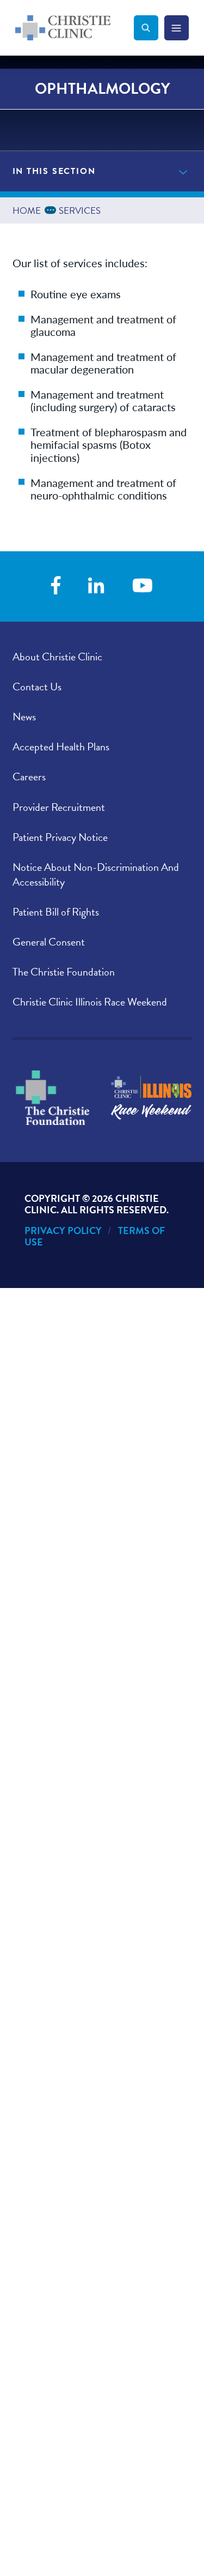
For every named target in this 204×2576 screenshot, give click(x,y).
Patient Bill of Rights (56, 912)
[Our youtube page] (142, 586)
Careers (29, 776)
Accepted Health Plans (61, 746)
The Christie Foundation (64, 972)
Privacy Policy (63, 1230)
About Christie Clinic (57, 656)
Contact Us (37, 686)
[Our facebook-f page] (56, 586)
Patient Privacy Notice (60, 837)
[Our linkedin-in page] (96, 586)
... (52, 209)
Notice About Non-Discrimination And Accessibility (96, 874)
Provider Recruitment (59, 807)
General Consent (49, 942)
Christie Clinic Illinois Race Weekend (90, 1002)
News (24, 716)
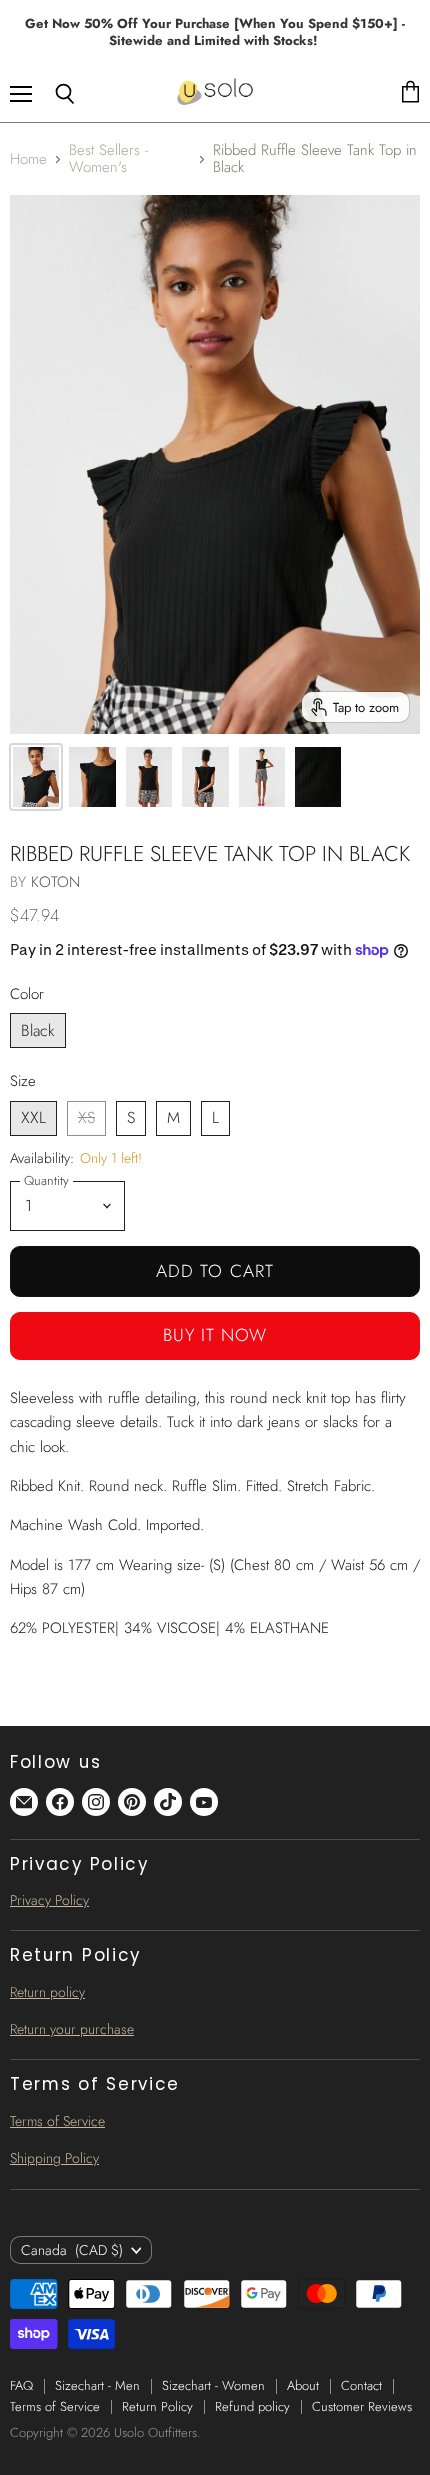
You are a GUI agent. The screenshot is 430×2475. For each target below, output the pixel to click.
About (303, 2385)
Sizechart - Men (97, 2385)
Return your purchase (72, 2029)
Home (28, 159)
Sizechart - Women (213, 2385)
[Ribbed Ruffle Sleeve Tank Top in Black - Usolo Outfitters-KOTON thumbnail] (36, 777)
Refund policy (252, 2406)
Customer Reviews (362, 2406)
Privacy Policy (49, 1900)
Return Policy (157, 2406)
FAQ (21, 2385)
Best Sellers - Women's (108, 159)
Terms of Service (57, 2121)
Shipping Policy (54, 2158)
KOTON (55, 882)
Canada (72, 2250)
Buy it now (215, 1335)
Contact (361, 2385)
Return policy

######

• _INSTRUCTIONS FOR THE TASK_
Pictures excluded, repeat exactly the lines from the top of the material through the line with "About Christie Clinic (57, 656)", including both of those lines.

• _OUTPUT BELOW_
For every named target in this 204×2576 screenshot, give click(x,y).
Patient Bill of Rights (56, 912)
[Our youtube page] (142, 586)
Careers (29, 776)
Accepted Health Plans (61, 746)
The Christie Foundation (64, 972)
Privacy Policy (63, 1230)
About Christie Clinic (57, 656)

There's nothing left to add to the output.